Communication between devices connected through a network may begin with the generation of a transaction request by a device that, by external assignment or internal programming, is an “initiator.” An initiator may be a programmable processor, or an individual thread on a processor. A target device may be a data memory, for example a direct memory access (DMA) random access memory (RAM). The transaction request includes the identifier (ID) of the target device, or “target ID,” and a command specifying the particular kind of transaction that is requested, for example a data read or data write. The network routes the transaction request to the target device using the target ID. The target device then performs the requested transaction.
For certain transactions, such as a data read, the target device generates a response, e.g., data read from the target device, and the network must be capable of routing this response back to the initiator. One means for routing the response back to the initiator is to assign each initiator a unique initiator ID, include this initiator ID in each transaction request, have the target device likewise include the initiator ID in its response, and configure the network to route the response back to the initiator using its ID. However, this requires that each initiator ID be unique, and since initiators such as threads are temporary, it necessitates a system-wide authority for dynamically assigning and retiring IDs, and maintaining tracking or routing information throughout network.
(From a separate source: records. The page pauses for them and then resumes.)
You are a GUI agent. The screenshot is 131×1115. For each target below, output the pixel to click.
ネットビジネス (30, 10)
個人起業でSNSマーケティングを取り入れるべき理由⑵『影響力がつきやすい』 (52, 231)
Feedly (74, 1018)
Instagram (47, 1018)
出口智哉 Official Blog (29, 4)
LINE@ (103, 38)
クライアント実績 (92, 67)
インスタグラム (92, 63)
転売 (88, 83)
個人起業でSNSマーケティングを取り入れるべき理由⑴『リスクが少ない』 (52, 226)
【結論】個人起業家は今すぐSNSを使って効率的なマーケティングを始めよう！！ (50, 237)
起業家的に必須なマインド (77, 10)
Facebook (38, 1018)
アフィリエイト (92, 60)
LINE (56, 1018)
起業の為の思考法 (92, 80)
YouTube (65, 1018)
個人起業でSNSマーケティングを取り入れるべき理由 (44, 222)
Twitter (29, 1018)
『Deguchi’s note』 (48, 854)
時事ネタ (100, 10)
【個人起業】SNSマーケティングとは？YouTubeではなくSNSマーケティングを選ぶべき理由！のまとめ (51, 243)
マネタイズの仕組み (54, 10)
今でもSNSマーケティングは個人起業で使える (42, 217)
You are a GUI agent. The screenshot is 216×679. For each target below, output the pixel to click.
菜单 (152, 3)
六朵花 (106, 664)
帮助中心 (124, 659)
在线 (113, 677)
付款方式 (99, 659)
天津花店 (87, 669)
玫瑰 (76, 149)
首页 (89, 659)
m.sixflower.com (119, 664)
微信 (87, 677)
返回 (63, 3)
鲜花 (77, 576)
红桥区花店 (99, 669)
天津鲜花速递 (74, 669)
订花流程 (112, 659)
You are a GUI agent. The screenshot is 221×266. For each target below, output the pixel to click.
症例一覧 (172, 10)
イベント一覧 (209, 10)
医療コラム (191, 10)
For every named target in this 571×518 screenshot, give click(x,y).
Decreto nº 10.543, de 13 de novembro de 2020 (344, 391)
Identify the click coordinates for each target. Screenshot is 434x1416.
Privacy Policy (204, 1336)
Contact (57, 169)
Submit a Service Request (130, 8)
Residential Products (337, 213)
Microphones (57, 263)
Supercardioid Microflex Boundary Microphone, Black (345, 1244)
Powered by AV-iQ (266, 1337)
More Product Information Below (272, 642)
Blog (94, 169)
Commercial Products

Another means for routing target device responses to transaction requests back to the initiator is by incrementally appending to the transaction request, as it passes from the initiator through successive network ports or other interfaces and/or through path segments in the network to reach the target device a path ID for each of the path segments. The appending may be to the front of, i.e., “prepended” to, the transaction request. When the transaction request reaches its target it has prepended to it the path ID of every port or interface and/or path segment through which it passed. The target device then appends, or prepends this same succession of path IDs to its response to the transaction request. The network then routes the response through the same path segments, in reverse order, using the prepended sequence of path IDs.
The prepending scheme, although not requiring a system-wide authority for dynamically assigning unique IDs for initiators, or maintaining and updating routing tables throughout the network, may also have significant costs. In particular, as the number of levels of the network increases the number of successive path segment IDs that must be prepended to the transaction requests increases. Also, as has been long known to persons of ordinary skill in the art, prepending schemes may require monitoring at each succeeding network level an activity status regarding particular sequences of path IDs. One result is that the total number of bits required for the network to implement the scheme increases in substantially exponential manner.